▶ [Provided records]
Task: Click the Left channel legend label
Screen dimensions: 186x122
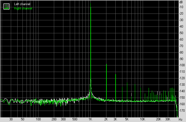Action: pos(22,4)
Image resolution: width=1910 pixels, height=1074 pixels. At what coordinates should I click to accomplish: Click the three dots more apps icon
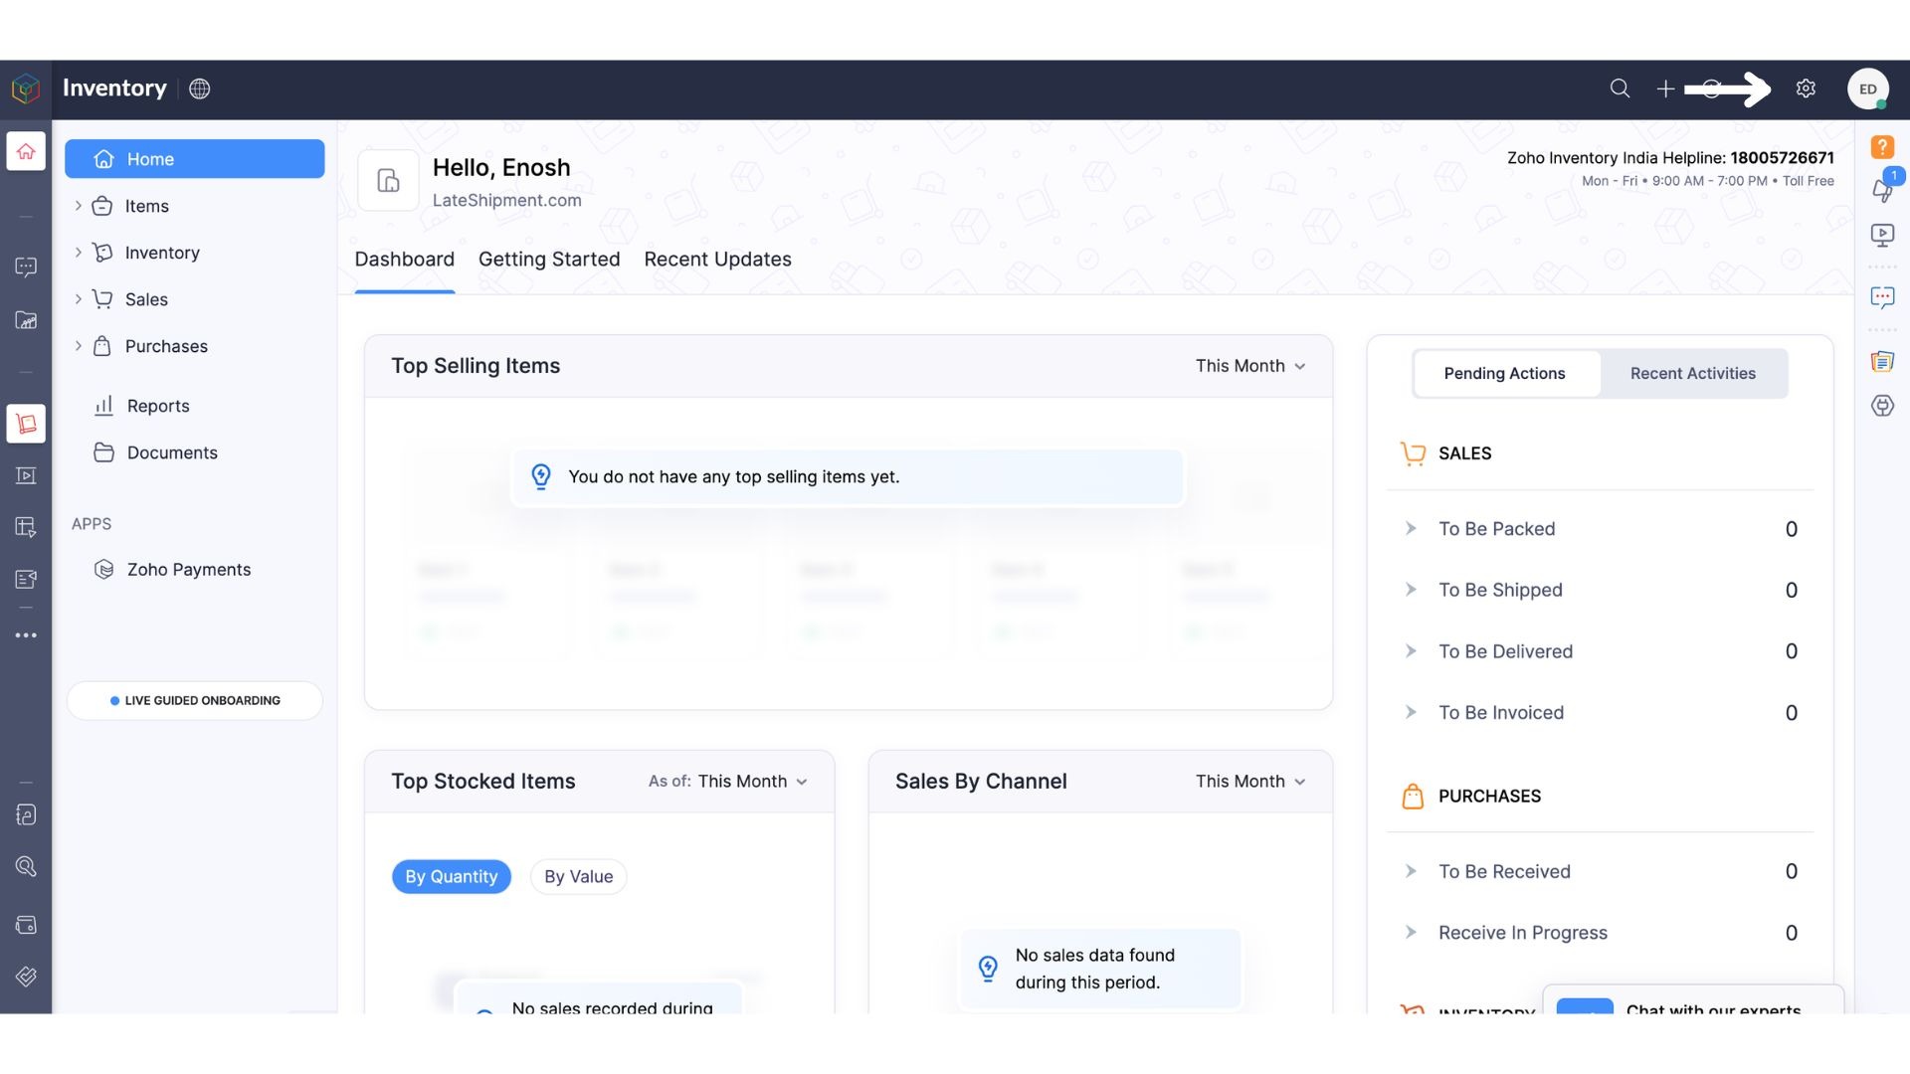click(x=26, y=634)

▶ [Task details] Copy out the material above word for word, leaving out the pictures.

▶ [Answer in full]
Task: Click the Left channel legend label
Screen dimensions: 186x122
Action: pos(22,4)
Image resolution: width=1910 pixels, height=1074 pixels. At what coordinates should I click to accomplish: Click the three dots more apps icon
click(x=26, y=634)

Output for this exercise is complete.